**EXERCISE DETAILS**
Your task is to copy each line of the material that includes "computer".

**TASK INPUTS**
——

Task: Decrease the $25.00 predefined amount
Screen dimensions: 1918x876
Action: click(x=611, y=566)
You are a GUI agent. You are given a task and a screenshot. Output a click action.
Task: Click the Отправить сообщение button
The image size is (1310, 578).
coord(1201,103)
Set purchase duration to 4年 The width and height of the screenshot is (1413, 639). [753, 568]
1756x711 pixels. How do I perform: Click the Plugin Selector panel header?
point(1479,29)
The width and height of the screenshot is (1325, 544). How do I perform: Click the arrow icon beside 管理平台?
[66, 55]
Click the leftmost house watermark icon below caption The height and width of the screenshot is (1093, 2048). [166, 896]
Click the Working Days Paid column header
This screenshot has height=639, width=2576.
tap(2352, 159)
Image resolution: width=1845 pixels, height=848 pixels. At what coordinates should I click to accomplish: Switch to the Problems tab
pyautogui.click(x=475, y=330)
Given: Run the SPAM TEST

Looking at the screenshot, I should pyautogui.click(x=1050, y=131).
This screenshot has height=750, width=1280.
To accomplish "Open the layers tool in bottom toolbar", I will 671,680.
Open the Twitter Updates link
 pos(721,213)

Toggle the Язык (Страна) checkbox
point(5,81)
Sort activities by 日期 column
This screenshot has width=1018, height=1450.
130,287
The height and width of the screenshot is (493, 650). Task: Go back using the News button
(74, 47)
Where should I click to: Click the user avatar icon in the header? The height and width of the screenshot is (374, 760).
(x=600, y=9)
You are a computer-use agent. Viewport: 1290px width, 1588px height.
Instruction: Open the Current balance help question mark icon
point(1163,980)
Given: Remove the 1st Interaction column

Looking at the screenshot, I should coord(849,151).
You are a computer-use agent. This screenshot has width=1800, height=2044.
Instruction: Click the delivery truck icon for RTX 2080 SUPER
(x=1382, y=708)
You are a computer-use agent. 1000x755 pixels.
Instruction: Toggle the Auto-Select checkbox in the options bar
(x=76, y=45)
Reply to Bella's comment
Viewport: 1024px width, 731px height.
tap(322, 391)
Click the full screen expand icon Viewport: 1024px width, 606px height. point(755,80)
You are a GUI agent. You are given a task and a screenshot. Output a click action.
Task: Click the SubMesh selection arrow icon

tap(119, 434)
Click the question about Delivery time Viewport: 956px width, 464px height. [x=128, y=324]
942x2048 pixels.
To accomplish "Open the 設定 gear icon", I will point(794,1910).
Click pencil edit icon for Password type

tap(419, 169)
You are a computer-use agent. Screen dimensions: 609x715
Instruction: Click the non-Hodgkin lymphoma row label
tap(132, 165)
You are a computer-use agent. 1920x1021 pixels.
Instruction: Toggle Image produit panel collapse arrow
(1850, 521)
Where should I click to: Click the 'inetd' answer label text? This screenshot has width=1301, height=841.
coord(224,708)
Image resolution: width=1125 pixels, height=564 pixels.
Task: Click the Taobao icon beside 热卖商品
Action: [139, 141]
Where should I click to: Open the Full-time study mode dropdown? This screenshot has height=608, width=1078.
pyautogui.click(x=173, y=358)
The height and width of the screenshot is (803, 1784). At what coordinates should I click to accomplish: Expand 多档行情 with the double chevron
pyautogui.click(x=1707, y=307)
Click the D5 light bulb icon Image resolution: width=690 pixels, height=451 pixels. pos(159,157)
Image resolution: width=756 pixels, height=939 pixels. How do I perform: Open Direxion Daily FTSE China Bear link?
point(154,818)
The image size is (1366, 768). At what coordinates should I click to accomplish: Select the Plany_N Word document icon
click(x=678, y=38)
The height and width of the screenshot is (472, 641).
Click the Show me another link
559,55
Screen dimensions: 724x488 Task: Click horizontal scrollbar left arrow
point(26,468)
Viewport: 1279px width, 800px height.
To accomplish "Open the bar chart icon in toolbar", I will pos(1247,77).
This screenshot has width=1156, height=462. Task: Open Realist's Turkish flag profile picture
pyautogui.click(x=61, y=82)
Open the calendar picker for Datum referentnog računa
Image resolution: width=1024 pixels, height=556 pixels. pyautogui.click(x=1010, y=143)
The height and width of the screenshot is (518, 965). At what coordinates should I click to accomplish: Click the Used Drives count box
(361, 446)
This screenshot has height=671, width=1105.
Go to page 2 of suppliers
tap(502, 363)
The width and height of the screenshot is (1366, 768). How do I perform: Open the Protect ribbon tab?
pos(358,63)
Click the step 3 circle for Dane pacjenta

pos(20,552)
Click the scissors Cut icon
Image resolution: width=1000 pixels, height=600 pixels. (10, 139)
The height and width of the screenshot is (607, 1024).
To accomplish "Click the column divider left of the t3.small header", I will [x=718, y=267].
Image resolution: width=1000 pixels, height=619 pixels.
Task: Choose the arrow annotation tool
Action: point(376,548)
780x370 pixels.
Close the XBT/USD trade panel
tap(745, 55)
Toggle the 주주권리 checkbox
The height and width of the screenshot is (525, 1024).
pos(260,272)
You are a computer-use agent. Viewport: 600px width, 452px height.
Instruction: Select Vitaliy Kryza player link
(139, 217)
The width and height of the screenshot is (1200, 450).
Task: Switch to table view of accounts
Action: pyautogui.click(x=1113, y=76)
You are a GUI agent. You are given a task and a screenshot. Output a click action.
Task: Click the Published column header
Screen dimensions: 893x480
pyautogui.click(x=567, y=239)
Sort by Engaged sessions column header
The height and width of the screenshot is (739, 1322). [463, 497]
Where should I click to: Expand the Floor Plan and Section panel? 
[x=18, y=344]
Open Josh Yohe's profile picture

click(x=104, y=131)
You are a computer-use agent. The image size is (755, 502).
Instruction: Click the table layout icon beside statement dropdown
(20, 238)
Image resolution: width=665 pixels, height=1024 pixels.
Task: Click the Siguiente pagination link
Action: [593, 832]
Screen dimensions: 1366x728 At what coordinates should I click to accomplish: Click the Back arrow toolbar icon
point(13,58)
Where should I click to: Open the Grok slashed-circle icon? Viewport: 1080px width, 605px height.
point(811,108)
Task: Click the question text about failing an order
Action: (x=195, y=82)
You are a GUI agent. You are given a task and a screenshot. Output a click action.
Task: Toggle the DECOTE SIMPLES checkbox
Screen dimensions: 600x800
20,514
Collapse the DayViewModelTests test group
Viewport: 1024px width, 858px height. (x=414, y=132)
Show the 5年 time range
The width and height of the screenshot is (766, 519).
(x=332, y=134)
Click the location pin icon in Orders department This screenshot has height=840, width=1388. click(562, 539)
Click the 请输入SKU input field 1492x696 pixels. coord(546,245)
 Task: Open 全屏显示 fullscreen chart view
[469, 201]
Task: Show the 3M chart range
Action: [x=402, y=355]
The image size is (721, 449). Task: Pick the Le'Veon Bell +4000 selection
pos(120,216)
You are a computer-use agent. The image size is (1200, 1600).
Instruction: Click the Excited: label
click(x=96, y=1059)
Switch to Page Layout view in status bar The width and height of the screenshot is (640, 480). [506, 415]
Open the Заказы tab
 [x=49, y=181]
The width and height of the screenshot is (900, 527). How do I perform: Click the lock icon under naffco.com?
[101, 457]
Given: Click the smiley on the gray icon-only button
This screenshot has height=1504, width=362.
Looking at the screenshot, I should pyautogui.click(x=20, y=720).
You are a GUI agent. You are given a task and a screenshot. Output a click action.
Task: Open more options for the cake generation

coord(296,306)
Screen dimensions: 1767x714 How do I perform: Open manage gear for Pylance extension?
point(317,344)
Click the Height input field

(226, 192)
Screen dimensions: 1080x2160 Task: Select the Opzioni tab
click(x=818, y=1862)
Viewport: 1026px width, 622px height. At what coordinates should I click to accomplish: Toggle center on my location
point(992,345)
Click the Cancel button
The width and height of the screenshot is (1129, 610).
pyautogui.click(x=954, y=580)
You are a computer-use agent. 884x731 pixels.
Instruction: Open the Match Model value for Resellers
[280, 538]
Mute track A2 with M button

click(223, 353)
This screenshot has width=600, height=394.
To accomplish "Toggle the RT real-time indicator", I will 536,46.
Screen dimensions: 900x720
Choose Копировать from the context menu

——

**THE ANSWER**
You are a computer-use agent. Viewport: 1290px width, 1588px height.
You are a computer-use agent. This screenshot has width=1800, height=2044.
You are a computer-use agent. 1000x755 pixels.
You are a computer-use agent. Screen dimensions: 609x715
You are a computer-use agent. 1920x1021 pixels.
You are a computer-use agent. Viewport: 600px width, 452px height.
You are a computer-use agent. The image size is (755, 502).
You are a computer-use agent. The image size is (1200, 1600).
You are a computer-use agent. 884x731 pixels.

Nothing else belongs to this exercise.